- Relator(a)
- Ministro Herman Benjamin
- Órgão julgador
- Primeira Seção
- Data do julgamento
- 27/03/2019
- Data de publicação
- 01/08/2019
STJ – Acórdão, Rel. Ministro Herman Benjamin, Primeira Seção, j. 27/03/2019, p. 01/08/2019
ADMINISTRATIVO E PROCESSUAL CIVIL. ART. 543-C DO CPC (ATUAL 1.036 DO CPC/2015) E RESOLUÇÃO STJ 8/2008. RECURSO REPRESENTATIVO DE CONTROVÉRSIA. DESAFETAÇÃO DO PRESENTE CASO. SERVIÇOS PÚBLICOS. FORNECIMENTO DE ENERGIA ELÉTRICA. SUSPENSÃO. DÉBITOS PRETÉRITOS. 1. Considerando que o Recurso Especial 1.412.433/RS, já julgado pela Primeira Seção, tem fundamentos suficientes para figurar como representativo da presente controvérsia, este recurso deixa de se submeter ao rito do art. 543-C do CPC (atual 1.036 do CPC/2015) e da Resolução STJ 8/2008. 2. Conforme fixado no REsp 1.412.433/RS (Rel.

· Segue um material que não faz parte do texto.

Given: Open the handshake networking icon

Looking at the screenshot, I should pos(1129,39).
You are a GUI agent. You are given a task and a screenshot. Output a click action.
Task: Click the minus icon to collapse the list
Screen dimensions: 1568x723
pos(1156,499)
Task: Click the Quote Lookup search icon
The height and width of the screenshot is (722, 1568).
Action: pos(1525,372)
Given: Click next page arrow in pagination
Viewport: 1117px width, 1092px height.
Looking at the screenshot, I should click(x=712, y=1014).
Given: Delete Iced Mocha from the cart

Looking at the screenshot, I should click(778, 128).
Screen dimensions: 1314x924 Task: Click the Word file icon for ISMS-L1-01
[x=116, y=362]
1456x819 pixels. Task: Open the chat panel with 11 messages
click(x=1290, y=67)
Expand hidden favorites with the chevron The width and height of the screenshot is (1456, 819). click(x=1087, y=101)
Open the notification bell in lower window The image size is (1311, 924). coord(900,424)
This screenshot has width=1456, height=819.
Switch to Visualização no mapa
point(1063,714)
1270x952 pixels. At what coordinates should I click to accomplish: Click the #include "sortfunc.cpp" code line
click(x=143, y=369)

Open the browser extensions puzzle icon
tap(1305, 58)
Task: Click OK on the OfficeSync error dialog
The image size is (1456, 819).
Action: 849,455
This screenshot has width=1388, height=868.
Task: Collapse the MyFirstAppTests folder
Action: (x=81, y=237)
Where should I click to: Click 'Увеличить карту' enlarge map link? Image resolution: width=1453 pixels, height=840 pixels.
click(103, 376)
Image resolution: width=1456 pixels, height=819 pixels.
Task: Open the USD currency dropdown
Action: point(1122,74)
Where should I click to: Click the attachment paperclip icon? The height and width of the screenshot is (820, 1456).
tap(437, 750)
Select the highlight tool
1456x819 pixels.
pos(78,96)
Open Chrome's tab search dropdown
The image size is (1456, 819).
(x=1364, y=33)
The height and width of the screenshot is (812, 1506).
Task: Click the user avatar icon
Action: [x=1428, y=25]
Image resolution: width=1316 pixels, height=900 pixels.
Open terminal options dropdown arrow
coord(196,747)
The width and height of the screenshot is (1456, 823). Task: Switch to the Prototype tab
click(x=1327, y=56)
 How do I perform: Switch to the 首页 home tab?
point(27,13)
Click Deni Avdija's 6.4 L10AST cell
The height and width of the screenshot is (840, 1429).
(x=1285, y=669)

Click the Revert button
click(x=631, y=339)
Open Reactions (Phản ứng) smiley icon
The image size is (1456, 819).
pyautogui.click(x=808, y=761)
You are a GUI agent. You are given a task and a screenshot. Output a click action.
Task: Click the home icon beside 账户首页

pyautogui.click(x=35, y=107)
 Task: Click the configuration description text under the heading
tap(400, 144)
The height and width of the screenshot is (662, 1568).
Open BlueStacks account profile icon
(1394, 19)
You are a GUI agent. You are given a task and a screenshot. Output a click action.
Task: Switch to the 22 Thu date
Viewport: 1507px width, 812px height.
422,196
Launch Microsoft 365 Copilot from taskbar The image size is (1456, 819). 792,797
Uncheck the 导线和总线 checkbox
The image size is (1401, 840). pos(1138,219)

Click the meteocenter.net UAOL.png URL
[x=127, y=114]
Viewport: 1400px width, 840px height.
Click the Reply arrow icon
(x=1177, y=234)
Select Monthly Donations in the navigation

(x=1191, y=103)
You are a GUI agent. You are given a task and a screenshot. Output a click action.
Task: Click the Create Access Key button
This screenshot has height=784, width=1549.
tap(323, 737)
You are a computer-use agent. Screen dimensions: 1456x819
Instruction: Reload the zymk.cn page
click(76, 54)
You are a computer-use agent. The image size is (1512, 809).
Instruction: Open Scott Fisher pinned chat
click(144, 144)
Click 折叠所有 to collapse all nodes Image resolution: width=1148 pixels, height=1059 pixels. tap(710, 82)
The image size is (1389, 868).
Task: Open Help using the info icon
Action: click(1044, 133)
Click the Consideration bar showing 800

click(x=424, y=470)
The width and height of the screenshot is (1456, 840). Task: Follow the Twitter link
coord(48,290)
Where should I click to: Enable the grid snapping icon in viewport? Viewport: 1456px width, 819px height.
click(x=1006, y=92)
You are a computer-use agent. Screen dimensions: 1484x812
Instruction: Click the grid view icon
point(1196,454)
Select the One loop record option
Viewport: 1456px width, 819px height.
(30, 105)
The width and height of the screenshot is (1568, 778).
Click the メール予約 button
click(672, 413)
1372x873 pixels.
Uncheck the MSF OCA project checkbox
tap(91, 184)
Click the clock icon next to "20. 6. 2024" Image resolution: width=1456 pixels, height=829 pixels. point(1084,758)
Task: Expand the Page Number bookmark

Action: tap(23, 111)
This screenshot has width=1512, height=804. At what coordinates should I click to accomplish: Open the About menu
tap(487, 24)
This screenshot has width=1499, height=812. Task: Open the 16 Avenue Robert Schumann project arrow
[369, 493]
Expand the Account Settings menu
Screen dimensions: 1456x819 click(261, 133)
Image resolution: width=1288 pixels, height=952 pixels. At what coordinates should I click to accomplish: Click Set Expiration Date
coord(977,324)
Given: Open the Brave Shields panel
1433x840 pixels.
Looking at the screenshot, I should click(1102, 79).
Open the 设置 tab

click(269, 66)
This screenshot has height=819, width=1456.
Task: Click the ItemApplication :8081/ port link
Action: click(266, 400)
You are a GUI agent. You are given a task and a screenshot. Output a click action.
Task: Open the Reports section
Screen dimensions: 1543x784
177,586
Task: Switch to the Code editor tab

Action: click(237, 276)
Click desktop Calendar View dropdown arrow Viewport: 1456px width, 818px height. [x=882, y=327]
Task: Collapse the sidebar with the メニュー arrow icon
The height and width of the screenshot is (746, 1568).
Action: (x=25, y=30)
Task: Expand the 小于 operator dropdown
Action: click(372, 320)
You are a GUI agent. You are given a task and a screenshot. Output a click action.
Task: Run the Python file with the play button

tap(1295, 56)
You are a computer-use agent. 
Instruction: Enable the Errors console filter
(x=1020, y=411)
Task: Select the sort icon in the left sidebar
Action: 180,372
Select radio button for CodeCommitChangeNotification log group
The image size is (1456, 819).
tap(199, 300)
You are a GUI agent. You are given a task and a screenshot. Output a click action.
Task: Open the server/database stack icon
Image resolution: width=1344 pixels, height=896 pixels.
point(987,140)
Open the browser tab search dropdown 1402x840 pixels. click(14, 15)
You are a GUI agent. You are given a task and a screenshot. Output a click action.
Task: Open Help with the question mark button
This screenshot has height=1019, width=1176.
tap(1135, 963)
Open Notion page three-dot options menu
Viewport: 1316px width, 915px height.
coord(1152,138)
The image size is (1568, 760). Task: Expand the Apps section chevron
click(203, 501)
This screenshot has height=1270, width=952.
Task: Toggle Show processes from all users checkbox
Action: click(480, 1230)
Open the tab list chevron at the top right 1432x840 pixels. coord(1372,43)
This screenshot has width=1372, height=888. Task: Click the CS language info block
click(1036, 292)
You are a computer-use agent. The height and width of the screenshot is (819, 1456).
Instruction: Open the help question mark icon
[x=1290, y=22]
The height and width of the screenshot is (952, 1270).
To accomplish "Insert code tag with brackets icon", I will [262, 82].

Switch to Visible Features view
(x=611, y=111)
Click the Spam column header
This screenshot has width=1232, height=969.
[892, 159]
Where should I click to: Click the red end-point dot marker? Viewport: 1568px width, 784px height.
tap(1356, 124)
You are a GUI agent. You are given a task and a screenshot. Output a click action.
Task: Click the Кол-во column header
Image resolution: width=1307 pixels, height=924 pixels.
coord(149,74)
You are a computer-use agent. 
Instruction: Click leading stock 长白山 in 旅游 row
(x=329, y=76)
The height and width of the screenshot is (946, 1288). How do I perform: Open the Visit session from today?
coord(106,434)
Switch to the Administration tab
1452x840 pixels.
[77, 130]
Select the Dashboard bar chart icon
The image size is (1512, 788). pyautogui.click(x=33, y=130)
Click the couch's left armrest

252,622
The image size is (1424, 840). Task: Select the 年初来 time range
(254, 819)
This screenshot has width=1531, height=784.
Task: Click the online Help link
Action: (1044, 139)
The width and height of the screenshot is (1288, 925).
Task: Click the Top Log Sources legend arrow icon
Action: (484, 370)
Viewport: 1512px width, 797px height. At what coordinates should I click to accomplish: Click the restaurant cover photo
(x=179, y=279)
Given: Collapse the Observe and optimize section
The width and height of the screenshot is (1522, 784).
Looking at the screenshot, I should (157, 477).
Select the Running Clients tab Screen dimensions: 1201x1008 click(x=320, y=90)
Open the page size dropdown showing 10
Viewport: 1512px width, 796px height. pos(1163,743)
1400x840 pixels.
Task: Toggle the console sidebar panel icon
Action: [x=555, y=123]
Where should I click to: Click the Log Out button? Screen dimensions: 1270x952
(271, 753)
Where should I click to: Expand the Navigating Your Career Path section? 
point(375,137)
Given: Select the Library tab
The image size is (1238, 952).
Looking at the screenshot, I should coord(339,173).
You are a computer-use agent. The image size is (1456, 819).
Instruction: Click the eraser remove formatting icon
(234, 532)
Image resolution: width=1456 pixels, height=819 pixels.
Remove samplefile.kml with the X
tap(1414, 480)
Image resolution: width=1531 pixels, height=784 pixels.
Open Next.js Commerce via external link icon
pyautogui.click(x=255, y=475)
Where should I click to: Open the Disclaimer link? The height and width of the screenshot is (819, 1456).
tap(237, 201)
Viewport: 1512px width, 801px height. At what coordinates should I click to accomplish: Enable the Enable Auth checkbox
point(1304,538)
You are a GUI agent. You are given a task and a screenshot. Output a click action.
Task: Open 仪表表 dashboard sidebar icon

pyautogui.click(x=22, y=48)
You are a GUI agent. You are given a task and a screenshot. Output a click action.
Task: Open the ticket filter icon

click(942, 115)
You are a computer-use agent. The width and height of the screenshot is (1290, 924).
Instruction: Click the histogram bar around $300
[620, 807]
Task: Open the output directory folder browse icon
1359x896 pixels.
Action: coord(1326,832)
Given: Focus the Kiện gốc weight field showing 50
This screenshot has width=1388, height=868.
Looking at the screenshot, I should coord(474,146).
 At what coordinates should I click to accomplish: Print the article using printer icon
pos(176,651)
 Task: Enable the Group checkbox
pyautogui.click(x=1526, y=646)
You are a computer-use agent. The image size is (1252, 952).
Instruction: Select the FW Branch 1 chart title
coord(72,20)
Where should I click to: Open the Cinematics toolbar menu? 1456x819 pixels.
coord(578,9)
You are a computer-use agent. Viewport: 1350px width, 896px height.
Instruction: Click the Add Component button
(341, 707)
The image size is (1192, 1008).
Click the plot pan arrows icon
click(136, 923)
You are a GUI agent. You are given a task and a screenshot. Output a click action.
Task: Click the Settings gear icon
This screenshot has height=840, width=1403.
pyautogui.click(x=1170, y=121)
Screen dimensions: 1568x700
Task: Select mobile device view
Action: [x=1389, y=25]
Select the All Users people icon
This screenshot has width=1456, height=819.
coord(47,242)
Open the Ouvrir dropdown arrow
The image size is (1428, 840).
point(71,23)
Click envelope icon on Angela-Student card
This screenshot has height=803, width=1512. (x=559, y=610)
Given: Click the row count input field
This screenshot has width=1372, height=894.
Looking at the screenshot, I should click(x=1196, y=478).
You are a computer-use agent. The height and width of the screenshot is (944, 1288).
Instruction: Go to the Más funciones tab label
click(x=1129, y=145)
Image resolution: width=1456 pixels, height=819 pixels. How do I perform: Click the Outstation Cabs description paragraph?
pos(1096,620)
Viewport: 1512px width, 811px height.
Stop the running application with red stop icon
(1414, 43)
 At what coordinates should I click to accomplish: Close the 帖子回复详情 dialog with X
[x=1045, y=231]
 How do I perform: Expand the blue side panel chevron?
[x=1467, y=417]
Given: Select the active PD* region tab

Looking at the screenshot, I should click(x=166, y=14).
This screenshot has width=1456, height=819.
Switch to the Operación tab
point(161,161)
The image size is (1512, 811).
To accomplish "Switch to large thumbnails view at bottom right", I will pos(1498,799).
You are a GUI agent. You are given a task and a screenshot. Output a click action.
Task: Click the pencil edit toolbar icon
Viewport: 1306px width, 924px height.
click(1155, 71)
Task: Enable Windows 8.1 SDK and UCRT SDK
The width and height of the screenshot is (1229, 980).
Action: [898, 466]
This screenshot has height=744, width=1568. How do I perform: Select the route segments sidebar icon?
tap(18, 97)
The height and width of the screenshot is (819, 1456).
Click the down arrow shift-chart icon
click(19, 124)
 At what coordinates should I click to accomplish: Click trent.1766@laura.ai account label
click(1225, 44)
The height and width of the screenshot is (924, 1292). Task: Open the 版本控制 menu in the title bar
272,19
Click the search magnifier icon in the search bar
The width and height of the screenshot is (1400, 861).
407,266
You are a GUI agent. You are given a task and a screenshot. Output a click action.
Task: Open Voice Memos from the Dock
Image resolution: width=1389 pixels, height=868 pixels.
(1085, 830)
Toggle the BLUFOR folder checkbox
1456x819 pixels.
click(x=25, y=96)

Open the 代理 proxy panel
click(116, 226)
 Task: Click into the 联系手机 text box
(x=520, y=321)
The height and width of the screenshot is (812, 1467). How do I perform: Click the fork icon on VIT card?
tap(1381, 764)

Ministro Herman Benjamin, Primeira Seção, DJe 28.9.2018) sob o rito dos arts. 1.036 e seguintes do CPC/2015: "Na hipótese de débito estrito de recuperação de consumo efetivo por fraude no aparelho medidor atribuída ao consumidor, desde que apurado em observância aos princípios do contraditório e da ampla defesa, é possível o corte administrativo do fornecimento do serviço de energia elétrica, mediante prévio aviso ao consumidor, pelo inadimplemento do consumo recuperado correspondente ao período de 90 (noventa) dias anterior à constatação da fraude, contanto que executado o corte em até 90 (noventa) dias após o vencimento do débito, sem prejuízo do direito de a concessionária utilizar os meios judiciais ordinários de cobrança da dívida, inclusive antecedente aos mencionados 90 (noventa) dias de retroação". 2. Pacífico o entendimento de que é lícito o corte administrativo do serviço de energia elétrica por mora do consumidor quando a) se tratar de débito decorrente de cobrança regular de consumo, concernente ao último mês mensurado, e b) houver aviso prévio da suspensão. 3. Na hipótese dos autos, a Corte Estadual declarou a legalidade do corte de energia pelo fato de, além dos débitos pretéritos, a conta regular de consumo também não ter sido paga, o que resulta na legalidade da suspensão do serviço. 4. Recurso Especial não provido. (REsp n. 1.381.222/RS, relator Ministro Herman Benjamin, Primeira Seção, julgado em 27/3/2019, DJe de 1/8/2019.)